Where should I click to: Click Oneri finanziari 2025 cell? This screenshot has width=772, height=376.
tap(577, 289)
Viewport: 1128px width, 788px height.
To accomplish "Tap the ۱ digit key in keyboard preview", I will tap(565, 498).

...

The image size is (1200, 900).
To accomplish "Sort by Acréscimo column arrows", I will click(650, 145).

--

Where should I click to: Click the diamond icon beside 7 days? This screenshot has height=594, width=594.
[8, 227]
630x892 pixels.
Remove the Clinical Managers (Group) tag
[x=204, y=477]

**THE PROBLEM**: Across the entries above, tally the lines that contain the string "will" and give that figure alone.

**ANSWER TO THE EXERCISE**: 2